News | December 16, 2014

Faster, Coordinated STEMI Response Could Help More Patients Survive Heart Attacks

Hospitals part of the American Heart Association’s national network working to improve heart attack patient care

Cath lab, clinical trial, clinical study, defibrillator monitors

December 16, 2014 — A faster, coordinated emergency response in collaboration with hospital cardiac catheterization laboratories in each United States region, including New York City, is associated with improving patient survival from a heart attack caused by a sudden, completely blocked artery called an ST-elevated myocardial infarction (STEMI), according to a study presented at the American Heart Association Scientific Sessions 2014.

Mount Sinai St. Luke’s, Mount Sinai Roosevelt, The Mount Sinai Hospital, Mount Sinai Beth Israel and Mount Sinai Queens were part of a 484-hospital, 16-region effort funded by the American Heart Association’s (AHA) Regional Systems of Care Demonstration Project: Mission: Lifeline STEMI ACCELERATOR. The project tracked the care of more than 24,000 heart attack patients between 2012 and 2014 after implementing universal treatment protocols, data collection system, measurement and feedback to rapidly diagnose and treat heart attack patients.

The collaboration is creating faster response for patients experiencing a STEMI heart attack. Quickly opening the blocked artery can restore normal blood flow and minimize heart damage, but nearly half of the more than 250,000 U.S. STEMI patients each year are not treated within the recommended 90 minutes.

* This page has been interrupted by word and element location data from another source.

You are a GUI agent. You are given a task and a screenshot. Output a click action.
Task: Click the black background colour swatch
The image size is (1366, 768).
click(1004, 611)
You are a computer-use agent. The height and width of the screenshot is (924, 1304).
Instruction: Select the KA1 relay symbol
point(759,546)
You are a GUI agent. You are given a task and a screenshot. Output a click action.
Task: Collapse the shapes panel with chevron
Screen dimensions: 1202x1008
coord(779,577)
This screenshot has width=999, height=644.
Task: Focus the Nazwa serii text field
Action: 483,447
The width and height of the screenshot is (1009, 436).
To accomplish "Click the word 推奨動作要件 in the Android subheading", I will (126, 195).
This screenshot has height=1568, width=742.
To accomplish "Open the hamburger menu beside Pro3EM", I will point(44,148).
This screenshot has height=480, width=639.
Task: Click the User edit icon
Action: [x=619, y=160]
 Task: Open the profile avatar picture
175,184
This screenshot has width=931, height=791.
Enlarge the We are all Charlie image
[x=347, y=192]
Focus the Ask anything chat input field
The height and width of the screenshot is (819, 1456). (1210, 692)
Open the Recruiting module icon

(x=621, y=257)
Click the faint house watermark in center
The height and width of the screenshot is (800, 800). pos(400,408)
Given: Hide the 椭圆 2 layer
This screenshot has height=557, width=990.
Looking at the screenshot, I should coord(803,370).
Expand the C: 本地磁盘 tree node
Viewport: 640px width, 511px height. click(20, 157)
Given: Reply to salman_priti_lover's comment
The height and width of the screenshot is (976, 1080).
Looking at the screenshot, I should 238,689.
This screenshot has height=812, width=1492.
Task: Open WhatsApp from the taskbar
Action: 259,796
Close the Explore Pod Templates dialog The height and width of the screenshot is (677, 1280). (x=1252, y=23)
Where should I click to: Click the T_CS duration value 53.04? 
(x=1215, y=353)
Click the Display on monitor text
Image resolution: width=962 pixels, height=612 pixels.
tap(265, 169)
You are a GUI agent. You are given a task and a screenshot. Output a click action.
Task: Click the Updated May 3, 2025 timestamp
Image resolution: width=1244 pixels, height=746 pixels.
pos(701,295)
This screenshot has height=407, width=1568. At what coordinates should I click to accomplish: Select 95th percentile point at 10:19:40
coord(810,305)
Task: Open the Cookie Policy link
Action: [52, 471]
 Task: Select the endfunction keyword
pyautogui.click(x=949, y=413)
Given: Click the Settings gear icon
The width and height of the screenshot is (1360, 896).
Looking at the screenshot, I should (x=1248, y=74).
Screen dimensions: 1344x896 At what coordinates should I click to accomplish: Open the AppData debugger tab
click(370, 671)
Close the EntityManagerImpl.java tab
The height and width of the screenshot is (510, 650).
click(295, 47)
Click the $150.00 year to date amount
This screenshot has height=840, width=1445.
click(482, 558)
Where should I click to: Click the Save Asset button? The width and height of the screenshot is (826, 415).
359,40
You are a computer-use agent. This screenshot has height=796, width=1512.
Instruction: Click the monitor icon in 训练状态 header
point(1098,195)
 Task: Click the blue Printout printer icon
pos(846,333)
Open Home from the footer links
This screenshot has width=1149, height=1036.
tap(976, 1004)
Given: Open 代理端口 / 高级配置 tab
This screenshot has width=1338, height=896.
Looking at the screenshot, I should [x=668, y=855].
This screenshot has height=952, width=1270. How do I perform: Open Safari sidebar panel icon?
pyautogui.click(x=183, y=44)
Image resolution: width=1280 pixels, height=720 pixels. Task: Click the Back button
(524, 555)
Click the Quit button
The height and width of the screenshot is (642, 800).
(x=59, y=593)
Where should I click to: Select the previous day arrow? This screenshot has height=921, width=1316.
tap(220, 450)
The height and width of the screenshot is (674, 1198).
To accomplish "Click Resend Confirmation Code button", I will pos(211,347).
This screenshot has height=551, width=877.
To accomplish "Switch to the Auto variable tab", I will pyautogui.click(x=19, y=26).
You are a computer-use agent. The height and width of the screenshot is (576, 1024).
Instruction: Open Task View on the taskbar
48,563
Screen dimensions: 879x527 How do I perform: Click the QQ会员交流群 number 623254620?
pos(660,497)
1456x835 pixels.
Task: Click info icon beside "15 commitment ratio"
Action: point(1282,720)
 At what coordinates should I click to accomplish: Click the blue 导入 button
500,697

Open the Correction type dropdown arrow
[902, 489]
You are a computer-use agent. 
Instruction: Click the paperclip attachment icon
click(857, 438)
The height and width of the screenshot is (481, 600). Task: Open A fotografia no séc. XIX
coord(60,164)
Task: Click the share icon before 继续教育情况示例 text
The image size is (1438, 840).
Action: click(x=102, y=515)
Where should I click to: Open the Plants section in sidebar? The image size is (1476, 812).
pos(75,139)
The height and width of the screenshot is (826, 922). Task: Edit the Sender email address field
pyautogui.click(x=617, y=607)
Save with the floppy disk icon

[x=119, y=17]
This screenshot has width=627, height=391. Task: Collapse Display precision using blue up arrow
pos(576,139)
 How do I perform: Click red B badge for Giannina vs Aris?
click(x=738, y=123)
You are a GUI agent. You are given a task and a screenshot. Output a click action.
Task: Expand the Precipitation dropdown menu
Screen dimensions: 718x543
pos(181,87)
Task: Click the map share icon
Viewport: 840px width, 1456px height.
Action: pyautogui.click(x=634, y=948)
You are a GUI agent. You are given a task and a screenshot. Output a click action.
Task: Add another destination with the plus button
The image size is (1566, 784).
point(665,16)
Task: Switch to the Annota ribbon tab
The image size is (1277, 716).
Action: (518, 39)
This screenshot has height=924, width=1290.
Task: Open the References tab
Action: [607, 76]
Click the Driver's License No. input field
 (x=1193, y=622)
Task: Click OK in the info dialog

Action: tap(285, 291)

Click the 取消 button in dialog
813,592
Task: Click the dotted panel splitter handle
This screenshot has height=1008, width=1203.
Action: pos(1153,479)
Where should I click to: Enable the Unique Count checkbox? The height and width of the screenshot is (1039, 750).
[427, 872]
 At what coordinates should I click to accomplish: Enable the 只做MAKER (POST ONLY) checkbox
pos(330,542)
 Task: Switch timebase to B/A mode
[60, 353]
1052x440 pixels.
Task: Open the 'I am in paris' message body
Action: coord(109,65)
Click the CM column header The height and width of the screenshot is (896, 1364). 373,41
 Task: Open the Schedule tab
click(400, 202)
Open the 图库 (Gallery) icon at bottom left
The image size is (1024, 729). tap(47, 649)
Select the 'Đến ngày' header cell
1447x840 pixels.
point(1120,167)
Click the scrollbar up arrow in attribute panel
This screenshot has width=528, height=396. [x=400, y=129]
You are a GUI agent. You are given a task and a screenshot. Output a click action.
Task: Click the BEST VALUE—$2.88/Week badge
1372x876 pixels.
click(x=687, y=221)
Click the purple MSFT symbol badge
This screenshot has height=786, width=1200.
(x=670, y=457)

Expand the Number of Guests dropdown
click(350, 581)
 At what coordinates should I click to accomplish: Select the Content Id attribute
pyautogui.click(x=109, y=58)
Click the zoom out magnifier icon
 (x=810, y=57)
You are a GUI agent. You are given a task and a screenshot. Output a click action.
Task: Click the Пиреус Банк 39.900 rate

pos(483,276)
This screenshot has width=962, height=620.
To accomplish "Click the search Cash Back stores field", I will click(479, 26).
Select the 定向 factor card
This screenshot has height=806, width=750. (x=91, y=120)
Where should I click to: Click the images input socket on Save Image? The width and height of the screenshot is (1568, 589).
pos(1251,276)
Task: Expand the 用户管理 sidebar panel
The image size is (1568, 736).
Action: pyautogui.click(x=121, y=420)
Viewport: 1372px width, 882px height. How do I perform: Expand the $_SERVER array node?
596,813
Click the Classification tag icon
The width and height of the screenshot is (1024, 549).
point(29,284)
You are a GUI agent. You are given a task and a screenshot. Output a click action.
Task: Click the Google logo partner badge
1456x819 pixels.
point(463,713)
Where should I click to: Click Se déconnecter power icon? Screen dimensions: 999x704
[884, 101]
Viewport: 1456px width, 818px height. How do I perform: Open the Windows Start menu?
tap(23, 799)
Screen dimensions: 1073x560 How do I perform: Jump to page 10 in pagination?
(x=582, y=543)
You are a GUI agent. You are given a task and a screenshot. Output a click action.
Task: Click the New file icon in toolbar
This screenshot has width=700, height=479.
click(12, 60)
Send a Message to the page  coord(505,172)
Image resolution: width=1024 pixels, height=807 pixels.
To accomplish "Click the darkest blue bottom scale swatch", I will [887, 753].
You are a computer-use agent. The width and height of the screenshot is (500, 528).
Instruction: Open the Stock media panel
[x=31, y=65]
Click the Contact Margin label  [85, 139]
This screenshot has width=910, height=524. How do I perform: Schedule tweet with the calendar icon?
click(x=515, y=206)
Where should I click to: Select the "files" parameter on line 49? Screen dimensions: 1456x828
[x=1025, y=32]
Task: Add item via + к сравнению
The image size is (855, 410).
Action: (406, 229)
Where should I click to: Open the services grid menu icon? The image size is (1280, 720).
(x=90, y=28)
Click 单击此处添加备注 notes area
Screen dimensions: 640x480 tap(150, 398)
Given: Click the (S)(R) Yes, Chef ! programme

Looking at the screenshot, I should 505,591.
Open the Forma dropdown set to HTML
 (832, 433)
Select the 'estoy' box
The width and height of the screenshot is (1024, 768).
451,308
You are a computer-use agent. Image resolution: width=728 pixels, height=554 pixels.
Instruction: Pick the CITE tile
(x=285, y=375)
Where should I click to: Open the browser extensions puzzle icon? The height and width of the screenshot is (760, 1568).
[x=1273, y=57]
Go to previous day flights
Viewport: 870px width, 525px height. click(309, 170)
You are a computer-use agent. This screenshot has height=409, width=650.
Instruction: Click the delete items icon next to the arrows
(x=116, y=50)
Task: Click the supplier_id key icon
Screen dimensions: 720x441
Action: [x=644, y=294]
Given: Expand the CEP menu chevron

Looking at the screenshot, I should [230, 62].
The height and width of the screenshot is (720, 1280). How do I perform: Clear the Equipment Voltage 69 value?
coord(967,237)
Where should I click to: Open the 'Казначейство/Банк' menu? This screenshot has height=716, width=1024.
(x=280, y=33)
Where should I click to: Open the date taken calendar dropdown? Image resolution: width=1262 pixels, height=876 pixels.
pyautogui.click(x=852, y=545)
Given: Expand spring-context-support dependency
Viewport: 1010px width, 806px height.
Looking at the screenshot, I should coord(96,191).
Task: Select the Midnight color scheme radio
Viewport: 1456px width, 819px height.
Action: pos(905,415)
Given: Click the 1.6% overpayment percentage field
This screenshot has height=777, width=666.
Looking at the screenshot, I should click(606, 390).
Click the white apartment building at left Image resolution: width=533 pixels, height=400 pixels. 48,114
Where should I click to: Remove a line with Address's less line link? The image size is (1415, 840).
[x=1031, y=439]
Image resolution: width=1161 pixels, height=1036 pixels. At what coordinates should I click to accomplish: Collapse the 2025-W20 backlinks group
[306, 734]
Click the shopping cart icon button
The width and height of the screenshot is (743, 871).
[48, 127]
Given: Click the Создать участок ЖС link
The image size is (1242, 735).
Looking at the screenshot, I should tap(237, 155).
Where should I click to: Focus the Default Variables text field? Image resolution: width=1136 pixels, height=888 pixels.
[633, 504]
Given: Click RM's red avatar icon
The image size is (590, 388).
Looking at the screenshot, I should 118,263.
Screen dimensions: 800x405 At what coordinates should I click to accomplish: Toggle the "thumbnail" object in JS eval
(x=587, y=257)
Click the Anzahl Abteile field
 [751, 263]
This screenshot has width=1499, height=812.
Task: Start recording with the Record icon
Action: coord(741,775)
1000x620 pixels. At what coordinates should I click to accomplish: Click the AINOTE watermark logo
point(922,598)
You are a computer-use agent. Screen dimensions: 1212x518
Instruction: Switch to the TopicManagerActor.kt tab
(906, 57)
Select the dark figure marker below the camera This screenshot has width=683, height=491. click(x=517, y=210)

One main goal of the study, and the larger AHA program, is to create systems that ensure STEMI heart attack patients are treated in a cardiac catheterization laboratory within 90 minutes of first medical contact. New results of the national study show that the number of patients treated within 90 minutes has increased from 54%to 59% since 2012. Also, some regions improved by more than 15 percent. Additionally, the study showed shorter emergency room wait times, or even bypassing the emergency room all together, was associated with improved patient survival, and a death rate of 3.6%.

Jacqueline Tamis-Holland, M.D., of Mount Sinai St. Luke’s and Mount Sinai Roosevelt, is a member of the Executive Committee for New York City’s Mission Lifeline STEMI ACCELERATOR program. NYC hospitals and the Fire Department of the City of New York (FDNY) worked closely with paramedic teams to reduce the time window from when the patient called 911 to the patient’s arrival in a catheterization laboratory that can open a blocked artery from STEMI.

“One of our greatest achievements was to create a protocol to send eligible patients with heart attacks directly from the ambulance to the catheterization laboratory without first stopping for their examination in the emergency room,” says Tamis-Holland. “This has been very successful as a result of direct communication between the FDNY, the hospitals and the new agreed upon protocol that certain patients should go immediately to the catheterization laboratory.”

In New York City, it usually takes 55 to 60 minutes for a STEMI heart attack patient who arrives to the emergency room to have their blocked artery opened in the catheterization laboratory. As a result of this AHA project, the time it takes for the opening of a blocked STEMI artery for patients going directly to the catheterization laboratory, bypassing the emergency room, has been accomplished in less than 30 minutes after their arrival to the hospital.